**What needs to be done**
Repeat verbatim, and only, the lines of the data below, beginning at the line that contains "[Share on Instagram] (1056, 1156)" and stopping after the line that contains "For staff (813, 1553)".

**Extracted material**
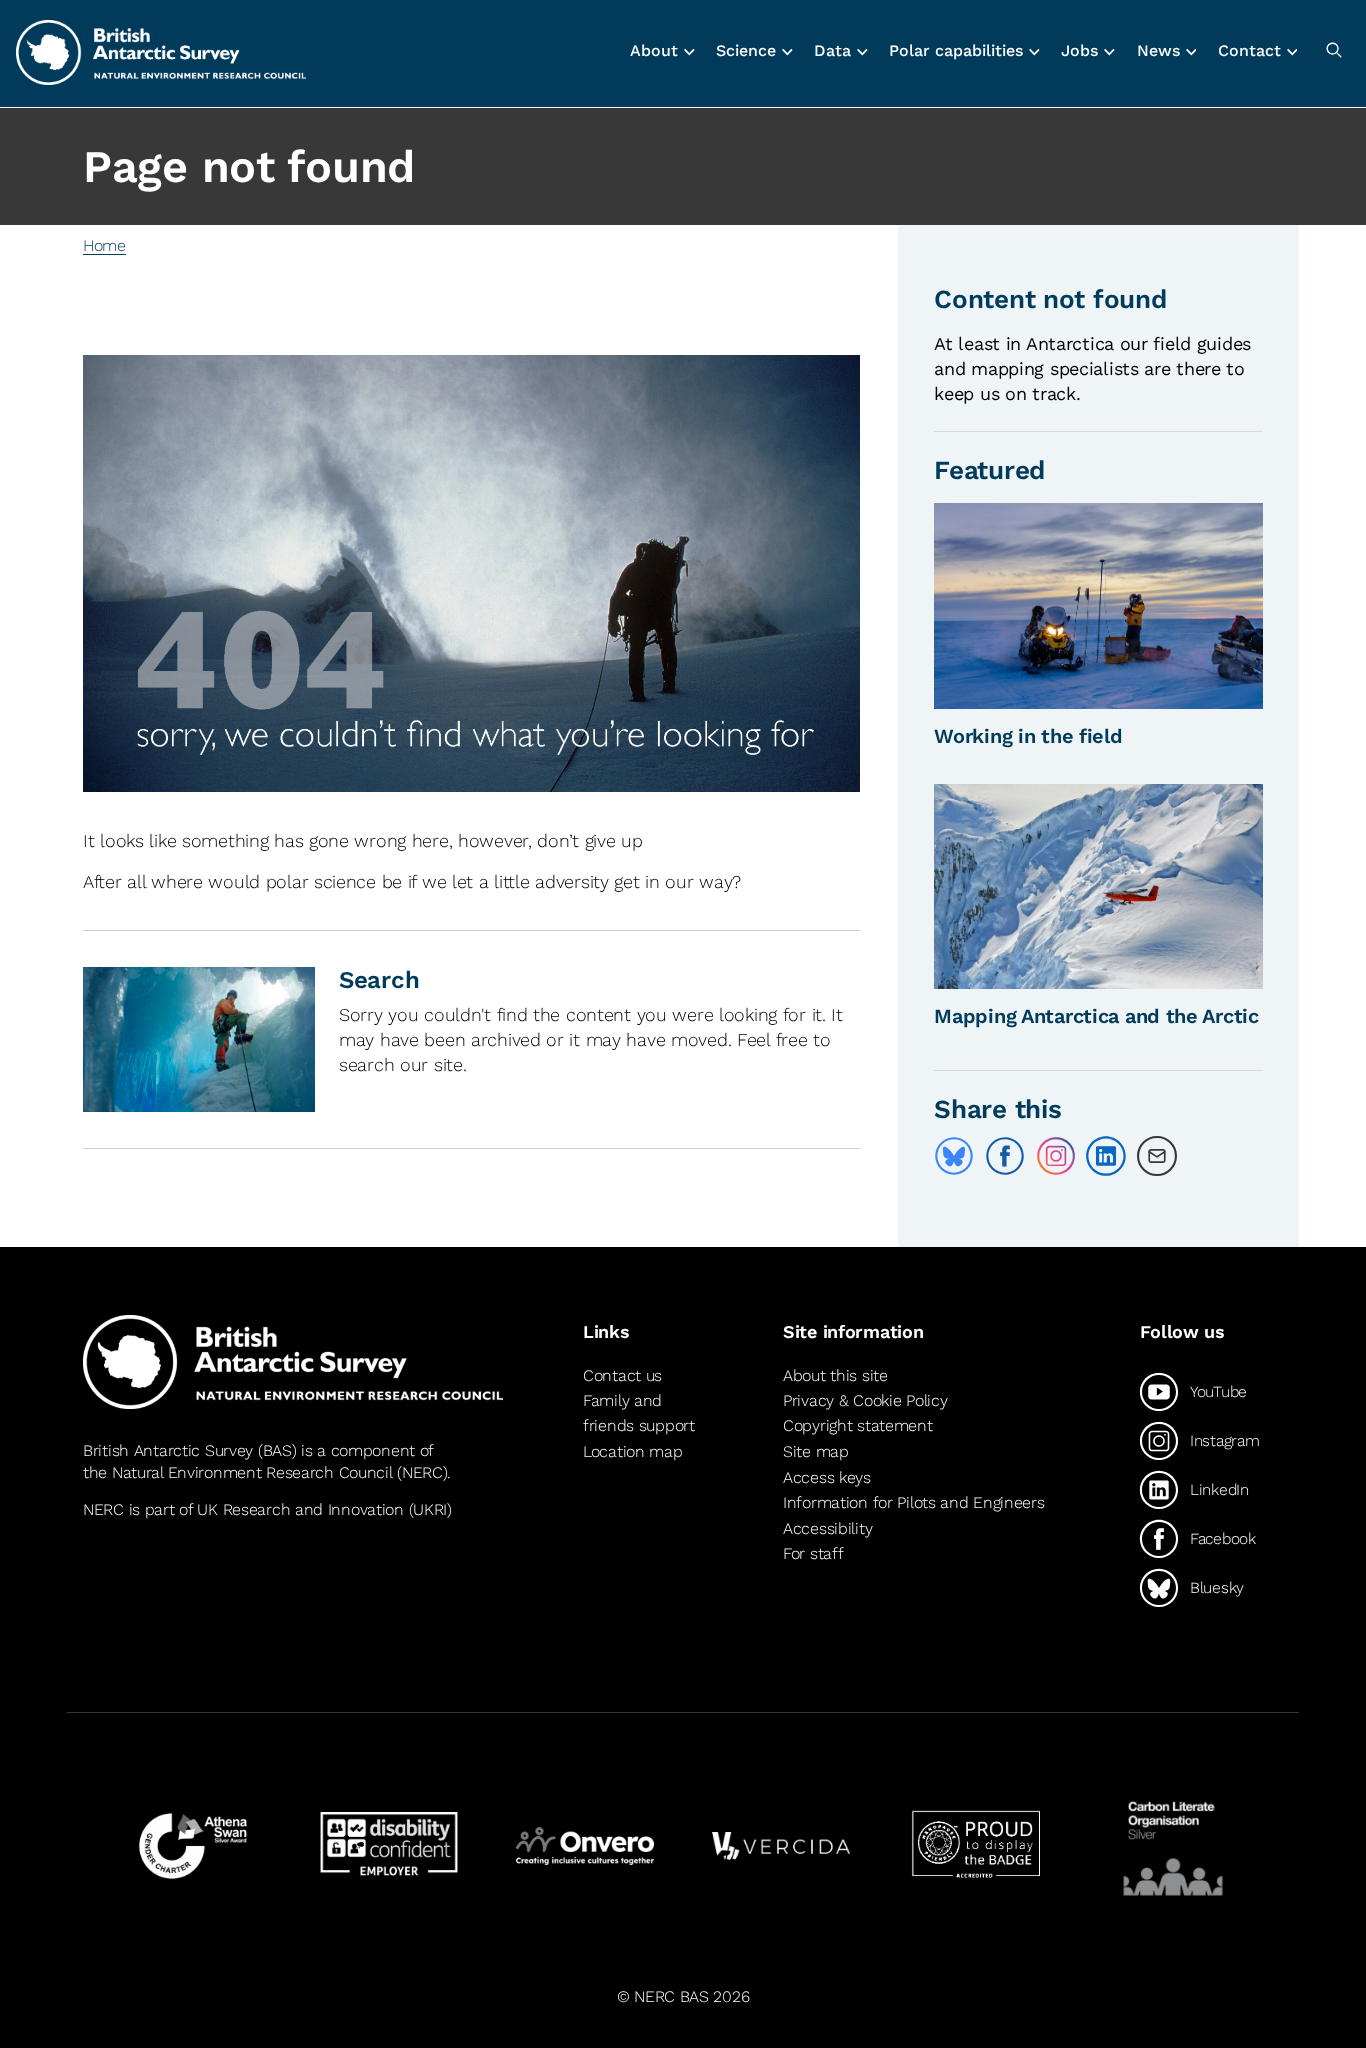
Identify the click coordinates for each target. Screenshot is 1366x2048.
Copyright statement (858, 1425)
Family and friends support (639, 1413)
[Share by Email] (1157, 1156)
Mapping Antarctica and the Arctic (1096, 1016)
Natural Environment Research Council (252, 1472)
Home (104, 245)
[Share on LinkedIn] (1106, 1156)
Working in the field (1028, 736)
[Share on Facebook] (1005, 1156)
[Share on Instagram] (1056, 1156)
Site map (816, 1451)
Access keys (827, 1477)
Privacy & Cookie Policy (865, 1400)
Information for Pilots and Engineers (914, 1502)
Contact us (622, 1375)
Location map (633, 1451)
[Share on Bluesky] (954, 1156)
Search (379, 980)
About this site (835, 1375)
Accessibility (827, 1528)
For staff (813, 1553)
...
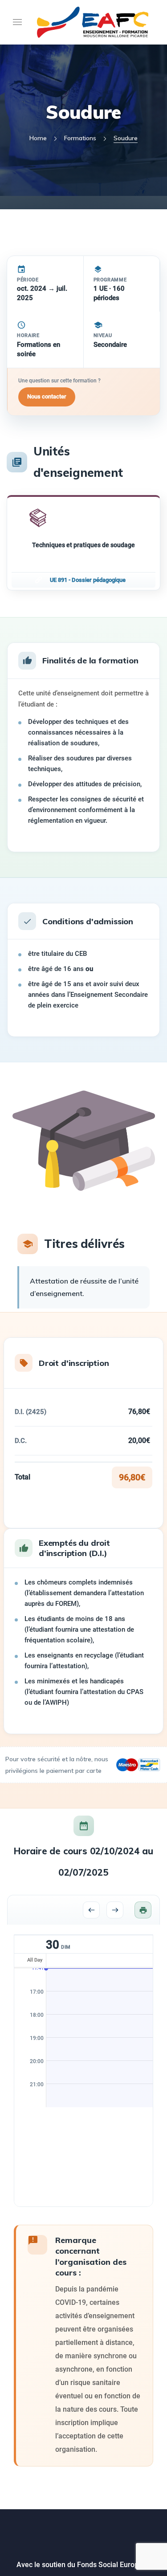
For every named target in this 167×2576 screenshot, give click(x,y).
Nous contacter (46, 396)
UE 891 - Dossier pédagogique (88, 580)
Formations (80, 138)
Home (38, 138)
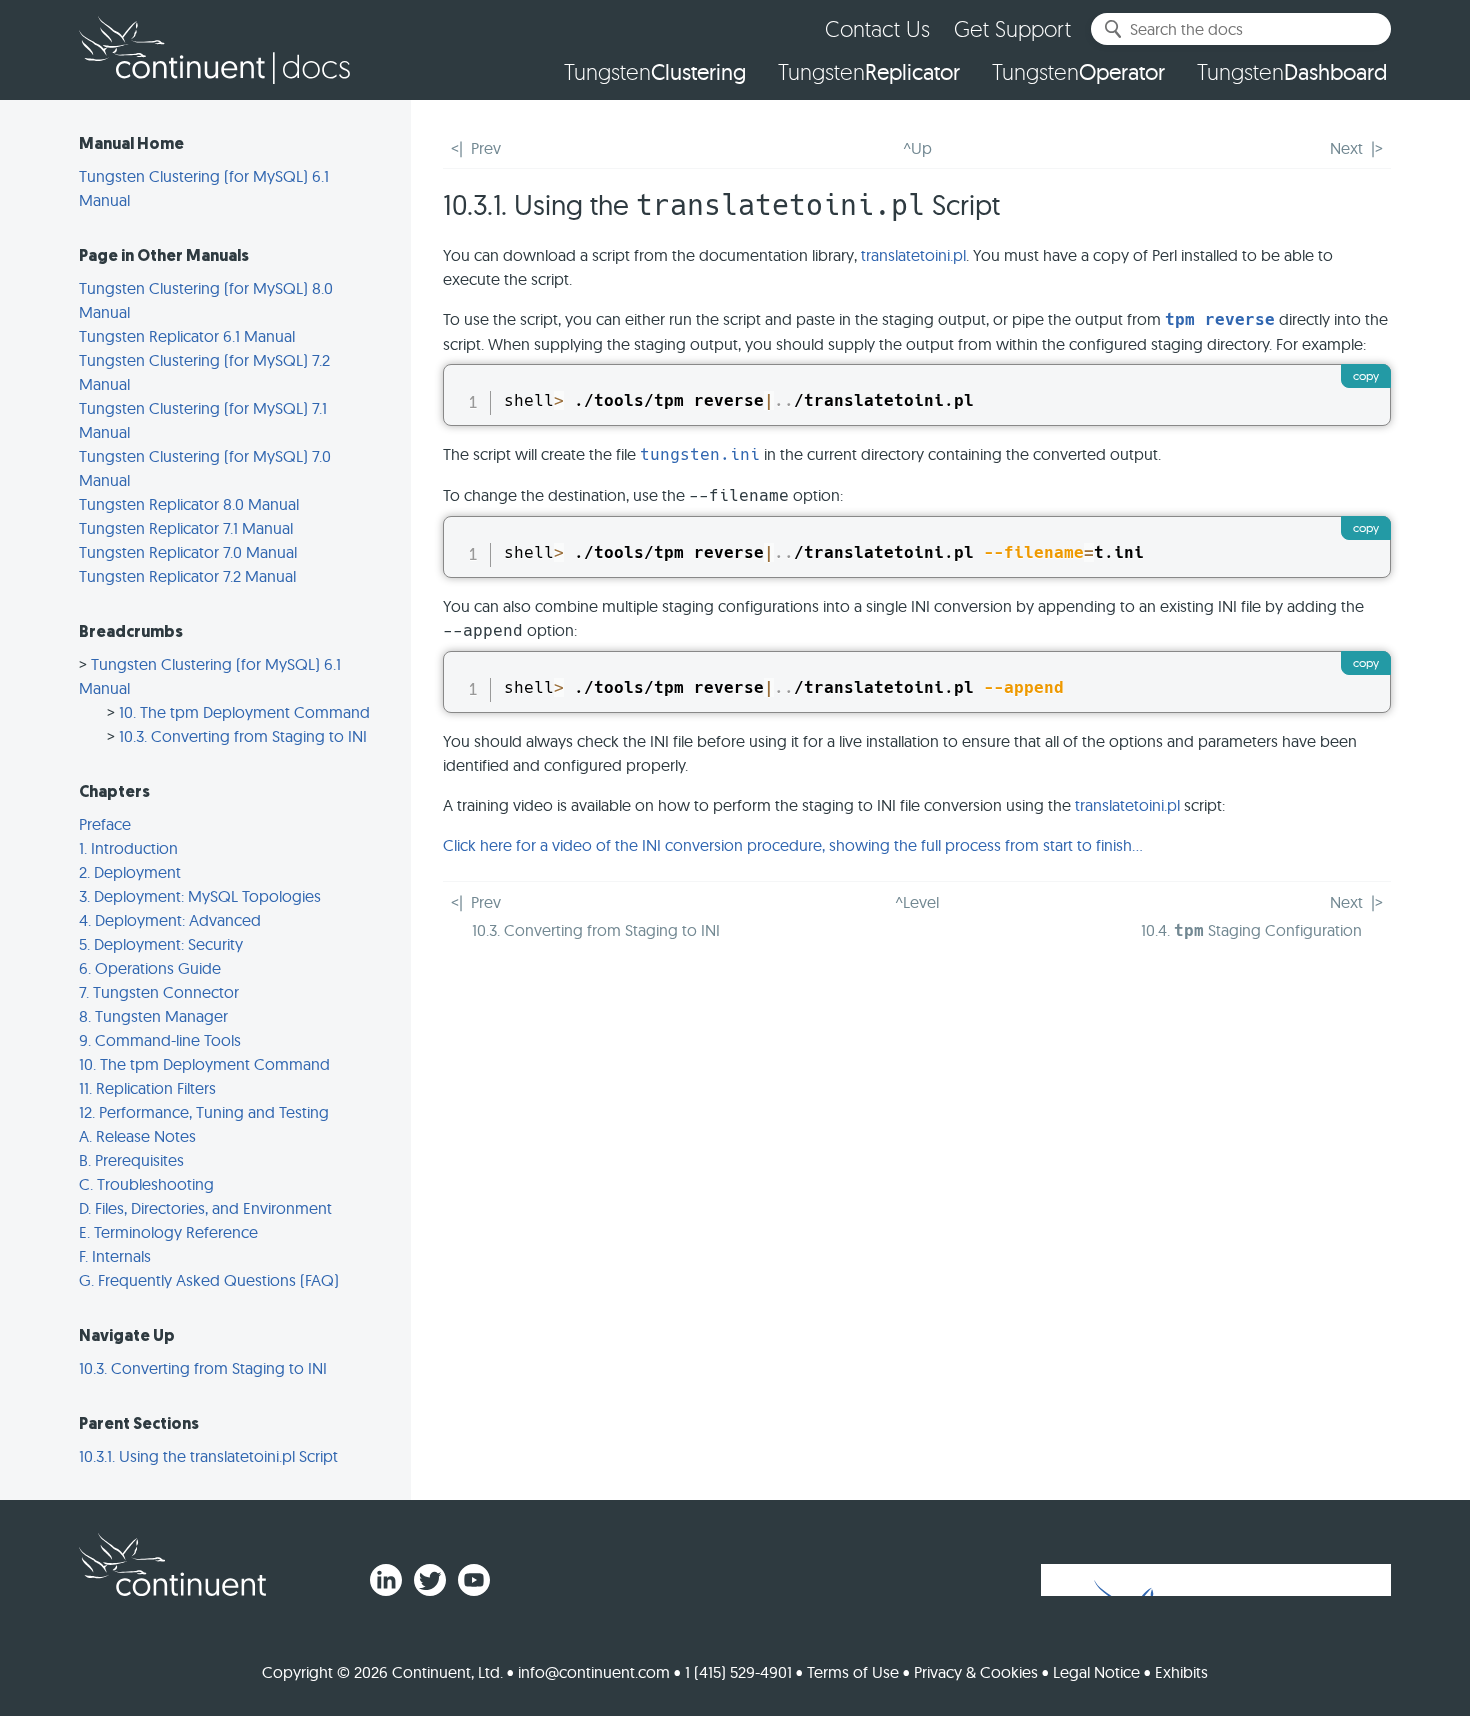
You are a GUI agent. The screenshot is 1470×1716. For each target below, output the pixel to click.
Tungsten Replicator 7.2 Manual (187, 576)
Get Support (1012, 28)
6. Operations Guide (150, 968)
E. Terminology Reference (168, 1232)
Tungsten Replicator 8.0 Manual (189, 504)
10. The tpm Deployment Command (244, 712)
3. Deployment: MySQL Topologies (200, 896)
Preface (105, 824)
==
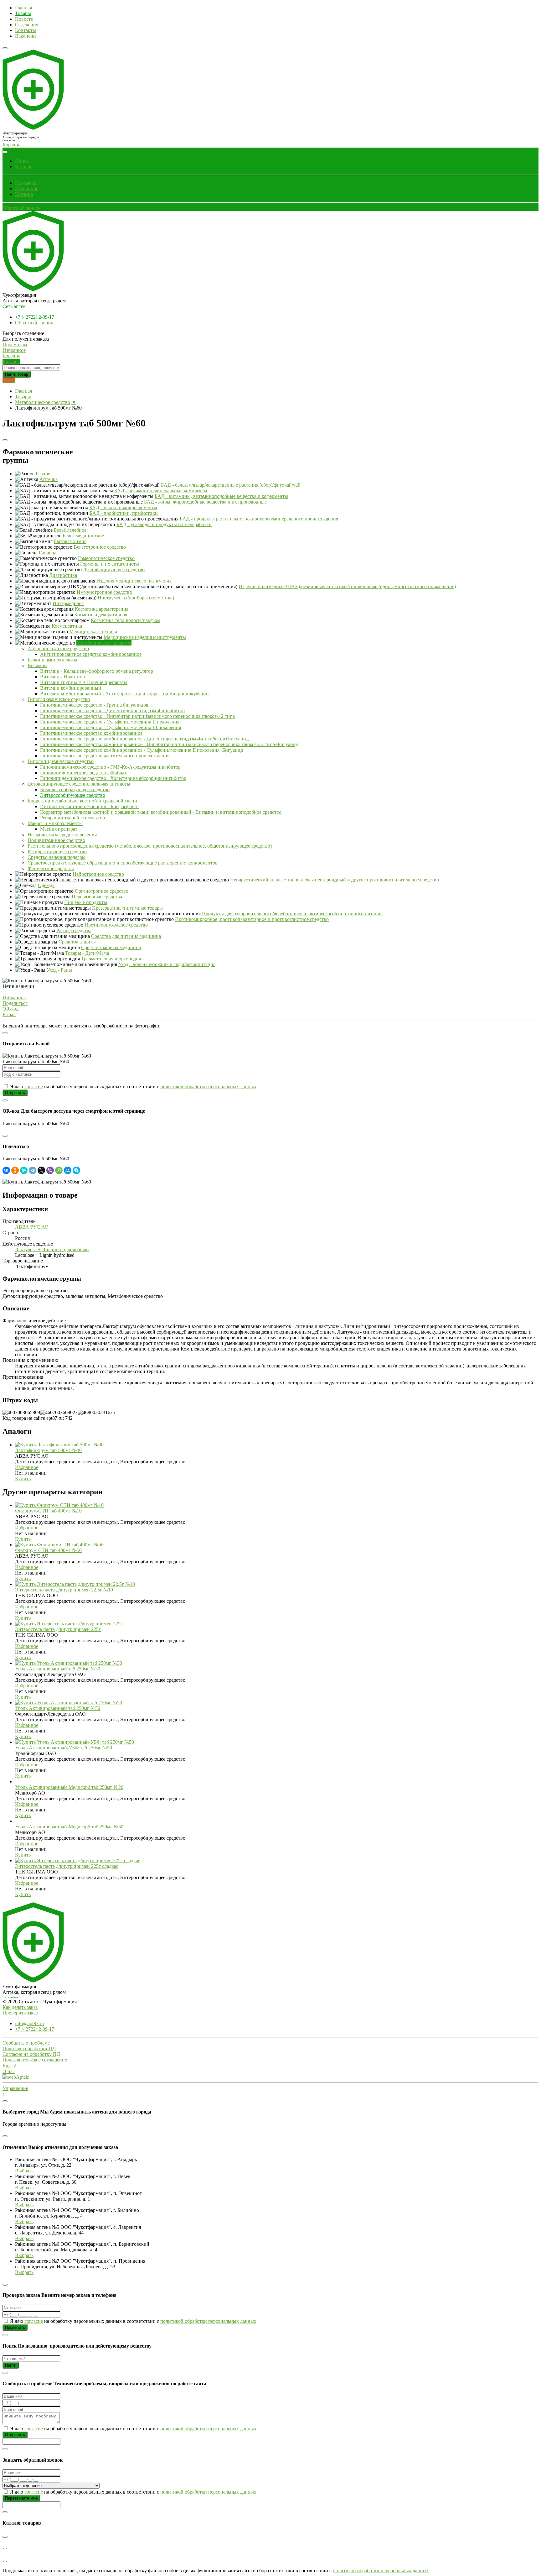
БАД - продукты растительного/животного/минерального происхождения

**Output below**
[Share on Instagram] (1056, 1156)
Site map (816, 1451)
Access keys (827, 1477)
Privacy & Cookie Policy (865, 1400)
Information for Pilots and Engineers (914, 1502)
Contact us (622, 1375)
Location map (633, 1451)
[Share on Bluesky] (954, 1156)
Search (379, 980)
About this site (835, 1375)
Accessibility (827, 1528)
For staff (813, 1553)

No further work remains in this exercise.